**Exercise aim**
The required result is the number of lines below that hold the word "Given", stated without anything else.

(Beginning of Records for the exercise)

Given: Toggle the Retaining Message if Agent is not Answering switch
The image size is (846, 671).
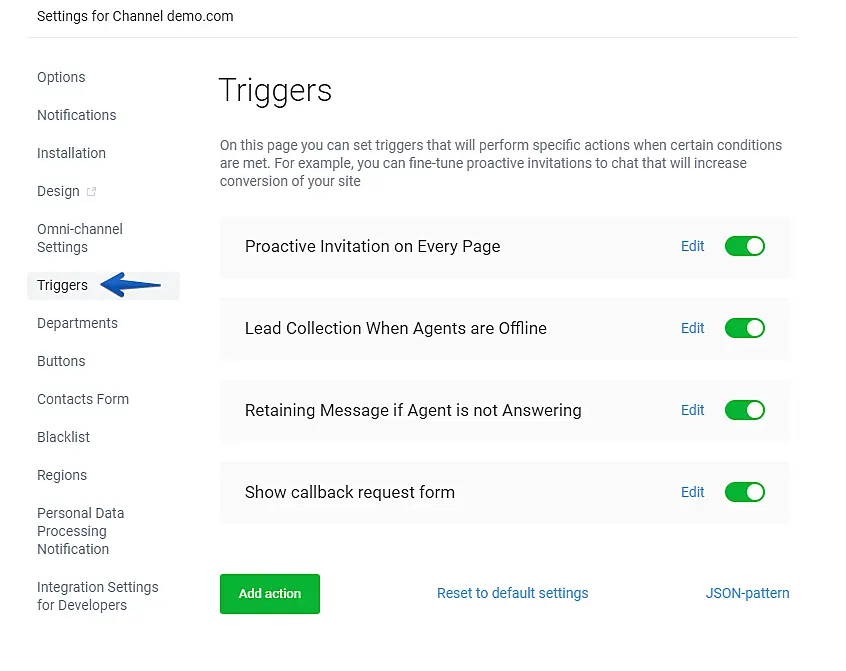Looking at the screenshot, I should pyautogui.click(x=744, y=410).
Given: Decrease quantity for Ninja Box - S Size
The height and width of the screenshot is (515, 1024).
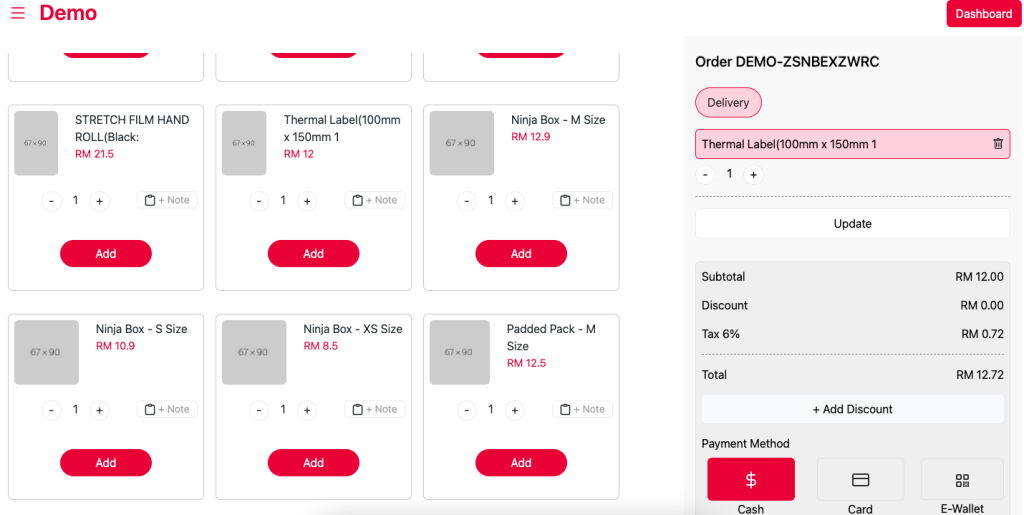Looking at the screenshot, I should point(51,410).
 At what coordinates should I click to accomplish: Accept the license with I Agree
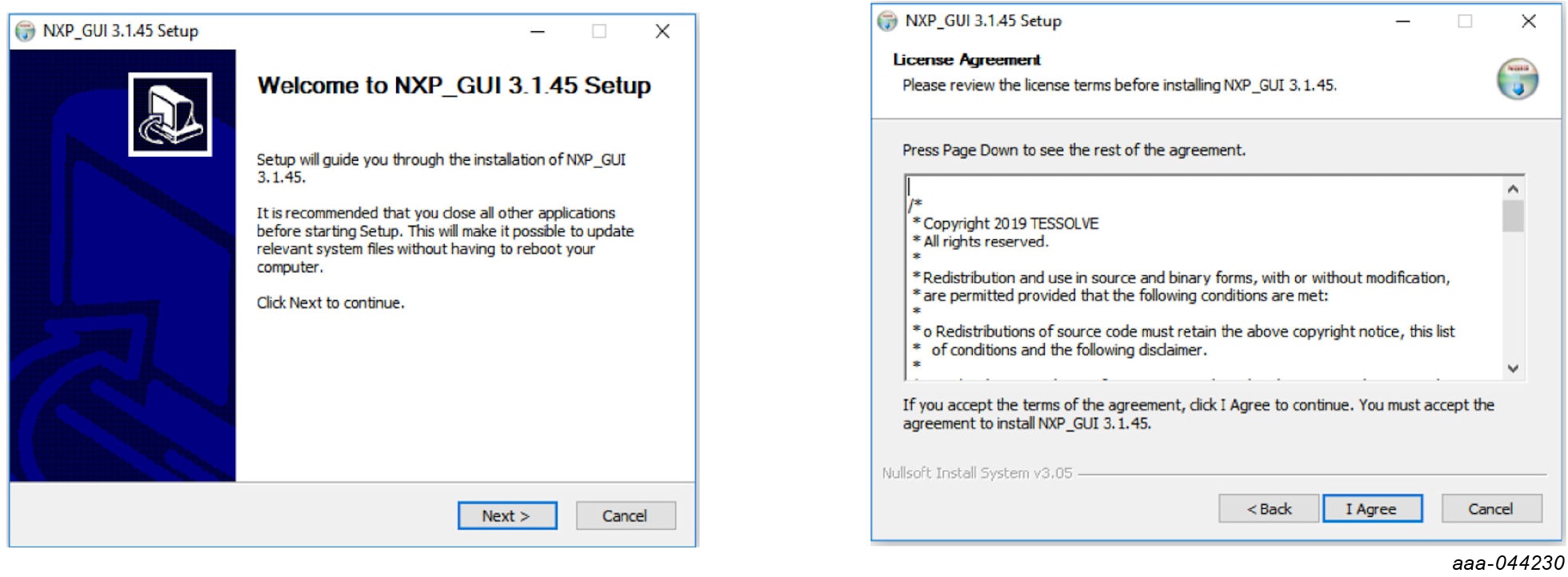coord(1372,509)
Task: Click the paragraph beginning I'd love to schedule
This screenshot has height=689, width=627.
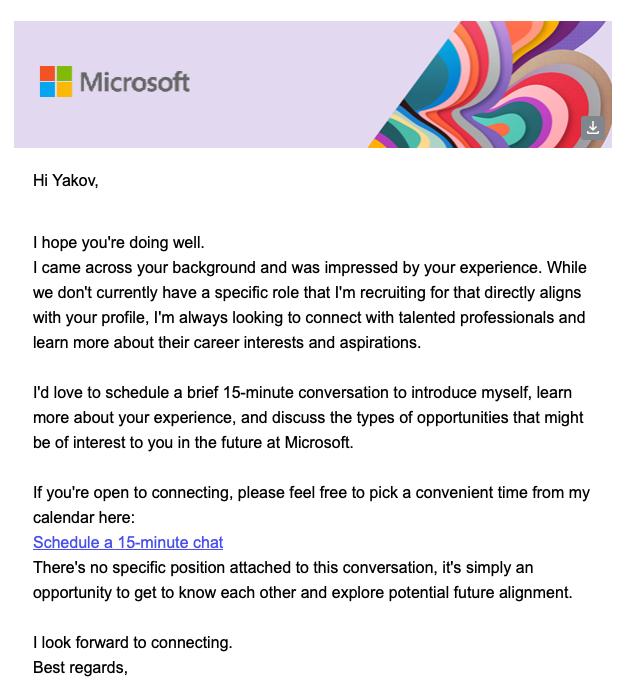Action: point(308,417)
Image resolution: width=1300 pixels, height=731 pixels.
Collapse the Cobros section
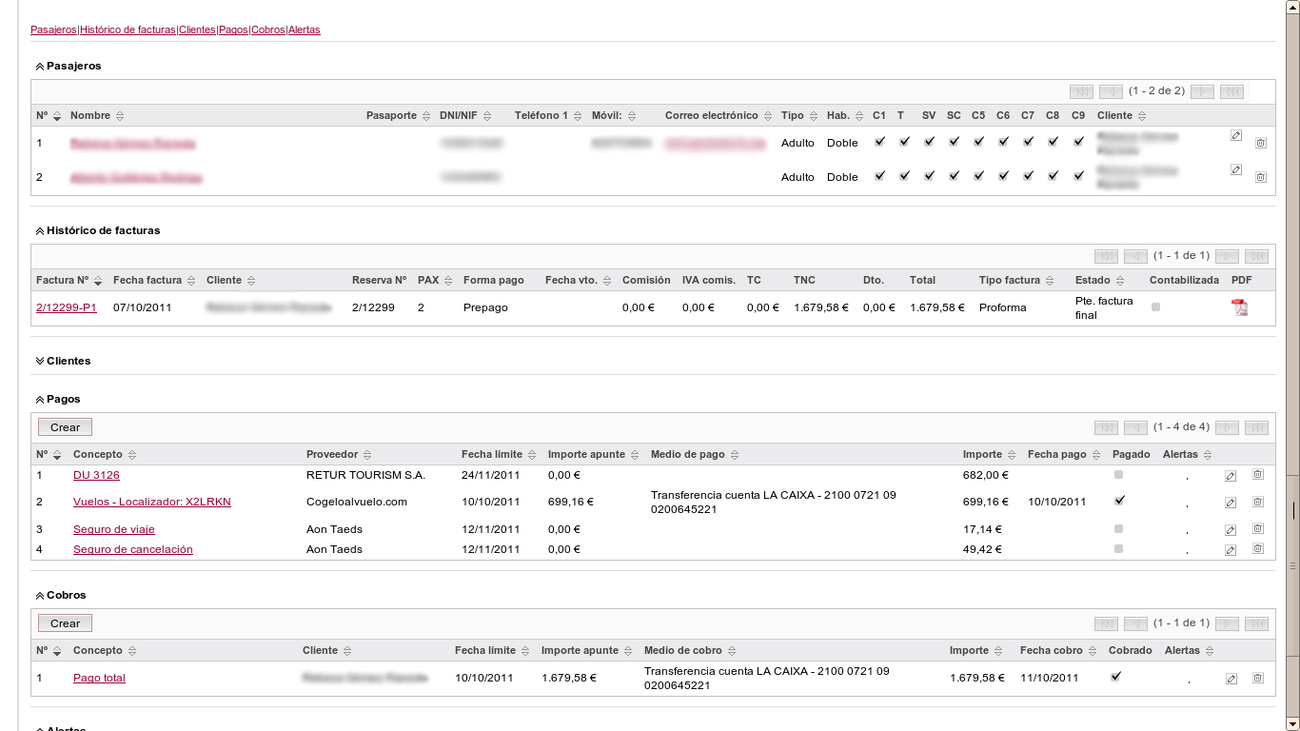pyautogui.click(x=39, y=594)
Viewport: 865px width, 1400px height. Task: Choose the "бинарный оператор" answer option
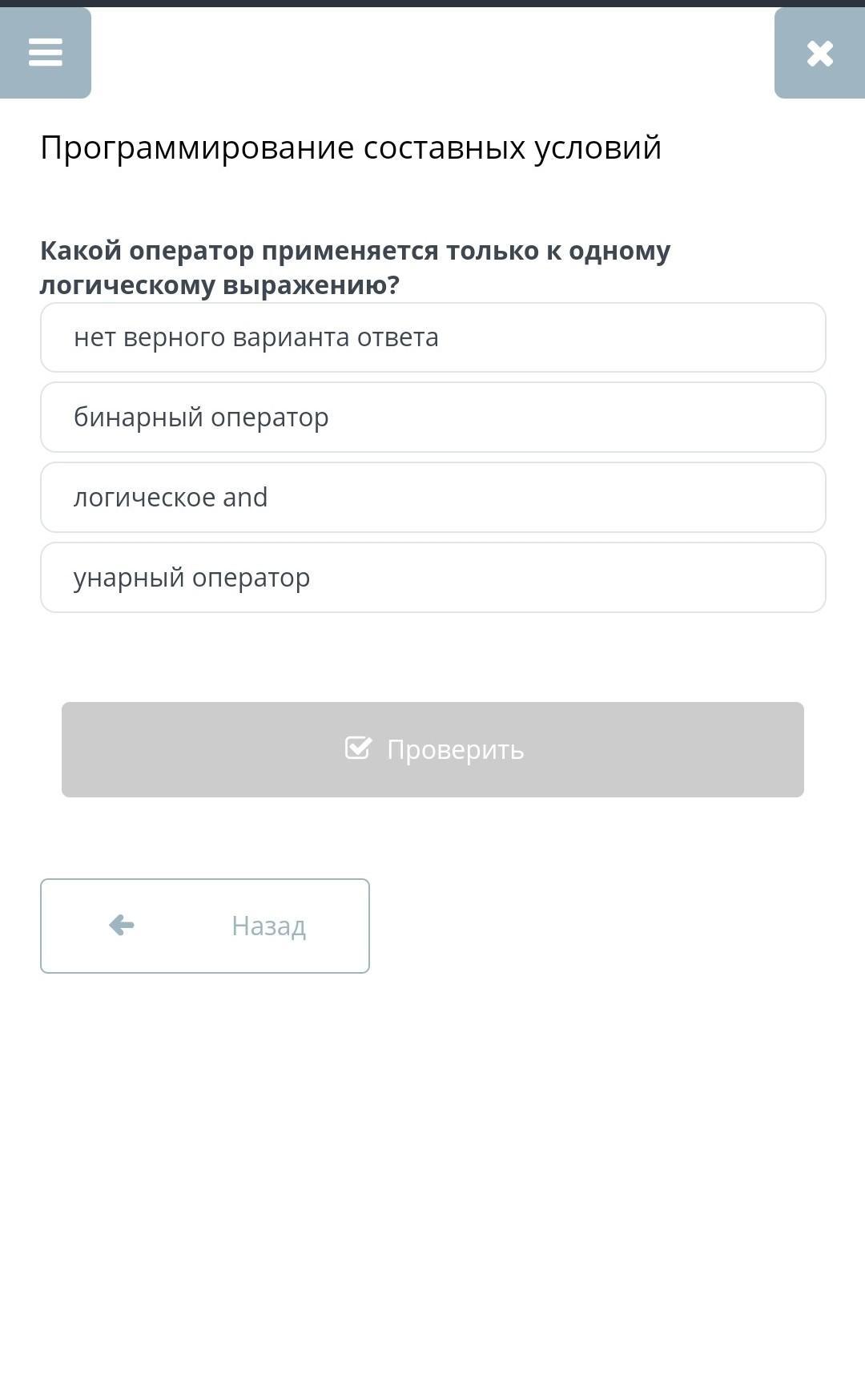(432, 418)
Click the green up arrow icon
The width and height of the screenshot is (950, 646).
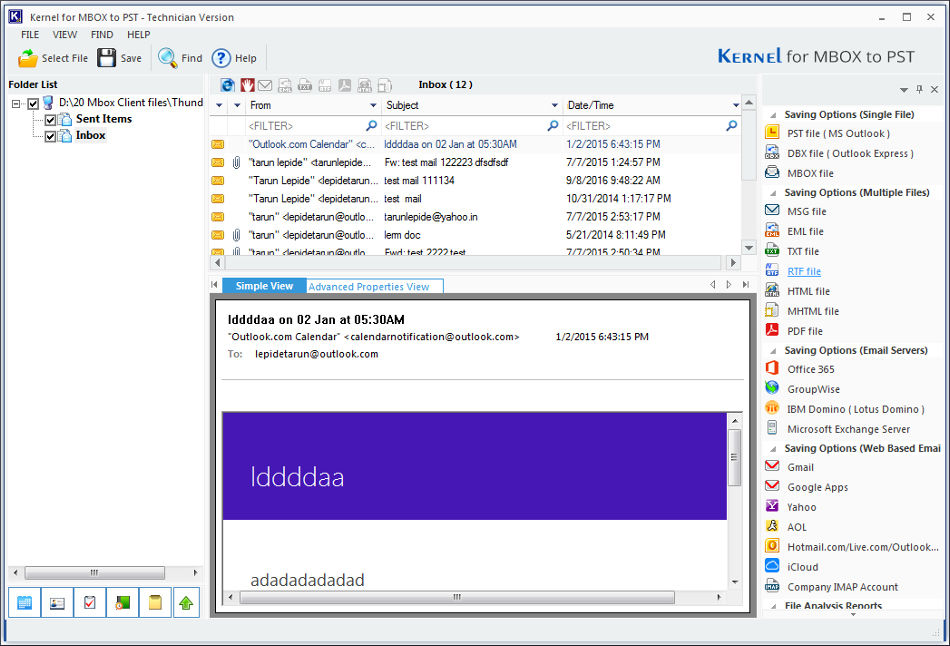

(End of Records for the exercise)

**Written solution**
2